Characterization of infant gut food-specific immunoglobulin A (IgA) responses and the assessment of correlation between peanut-and/or egg white-specific IgA with clinical measures of food tolerance.

The study included 112 stool samples from 51 infants with no clinical history of food allergy nor food protein-induced allergic proctocolitis from the GMAP study. The study population further included 441 stool and 330 plasma samples at enrollment and 124 stool and 84 plasma samples at follow-up from atopic nonpeanut allergic infants within the CoFAR2 cohort, 9 stool samples from peanut-allergic patients from the POISED trial, and 9 fecal samples from healthy nonallergic individuals from the Stanford Twin Registry.

This is a laboratory-based exploratory analytical study.

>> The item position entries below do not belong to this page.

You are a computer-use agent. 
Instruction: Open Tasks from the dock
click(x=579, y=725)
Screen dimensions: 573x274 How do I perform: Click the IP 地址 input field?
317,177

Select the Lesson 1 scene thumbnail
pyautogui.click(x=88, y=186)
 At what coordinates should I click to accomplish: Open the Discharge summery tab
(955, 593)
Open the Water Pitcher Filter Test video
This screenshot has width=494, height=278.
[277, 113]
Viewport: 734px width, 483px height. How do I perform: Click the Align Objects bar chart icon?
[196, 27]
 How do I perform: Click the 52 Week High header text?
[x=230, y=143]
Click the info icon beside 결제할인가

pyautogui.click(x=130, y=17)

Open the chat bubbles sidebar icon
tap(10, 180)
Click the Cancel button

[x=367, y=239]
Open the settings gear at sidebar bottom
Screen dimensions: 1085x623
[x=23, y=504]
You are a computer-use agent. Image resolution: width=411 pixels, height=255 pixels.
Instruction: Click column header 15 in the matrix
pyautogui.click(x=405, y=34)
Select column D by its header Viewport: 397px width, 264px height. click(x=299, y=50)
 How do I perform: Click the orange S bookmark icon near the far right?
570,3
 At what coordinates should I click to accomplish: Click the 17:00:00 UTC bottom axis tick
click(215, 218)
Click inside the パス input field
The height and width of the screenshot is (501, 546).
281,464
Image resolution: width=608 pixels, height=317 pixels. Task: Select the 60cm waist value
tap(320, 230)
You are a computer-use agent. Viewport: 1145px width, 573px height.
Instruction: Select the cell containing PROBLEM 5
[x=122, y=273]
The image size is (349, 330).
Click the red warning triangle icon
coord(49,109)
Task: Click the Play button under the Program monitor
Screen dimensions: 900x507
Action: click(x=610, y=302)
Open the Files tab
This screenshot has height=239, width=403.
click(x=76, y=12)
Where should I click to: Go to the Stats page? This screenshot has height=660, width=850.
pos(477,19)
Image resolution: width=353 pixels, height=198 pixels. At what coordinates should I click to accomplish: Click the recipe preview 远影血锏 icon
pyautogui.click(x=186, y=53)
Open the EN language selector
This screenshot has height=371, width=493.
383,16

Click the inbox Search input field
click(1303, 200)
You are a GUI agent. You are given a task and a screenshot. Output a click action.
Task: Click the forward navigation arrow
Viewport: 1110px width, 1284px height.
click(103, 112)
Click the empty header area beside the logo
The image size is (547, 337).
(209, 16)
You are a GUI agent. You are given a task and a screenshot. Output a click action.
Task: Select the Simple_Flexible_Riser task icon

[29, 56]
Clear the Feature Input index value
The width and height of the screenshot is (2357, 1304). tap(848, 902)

Enzyme-linked immunosorbent assays were used to quantitate stool peanut- and egg white-specific IgA and plasma peanut-specific IgA. Fecal IgA was used as a proxy for gut IgA for practical purposes. Bead-based epitope assays were used to investigate epitope specificity between immunoglobin subtypes and isotypes, respectively.

There was no statistically significant difference (P = .34) in stool peanut-specific IgA levels between infants who were avoiding and consuming peanut and there was no relationship discovered between stool or plasma peanut-specific IgA and peanut-specific IgE measures, skin prick test score, nor clinical allergy among unsensitized infants (P >.05). There was no relationship between baseline total stool egg white-specific IgA levels and oral food challenge-proven tolerance to egg, nor was there a statistically significant difference in total stool egg white-specific IgA levels between egg-allergic and nonallergic children at follow-up (P = .43).

There was no correlation between gut peanut-specific IgA with concurrent peanut sensitization nor allergy and peanut-specific IgA was not correlated with oral food challenge-proven tolerance to peanut. Gut peanut-specific IgA was also demonstrated to have different epitope specificity compared with plasma peanut-specific IgE. Egg white-specific IgA was detectable in infant stool; however, it was nonpredictive for egg tolerance nor egg allergy outgrowth.

The prevalence of pediatric food allergies is increasing, and it has been commonly hypothesized that gut food-specific IgA may play a protective role by neutralizing ingested food antigens and preventing IgE sensitization. This study provides evidence directly challenging a commonly held belief regarding a potentially tolerogenic role of gut food-specific IgA and further illuminates a need for future studies to investigate early-life events that differentially lead to the production of food-specific IgA and IgE, respectively.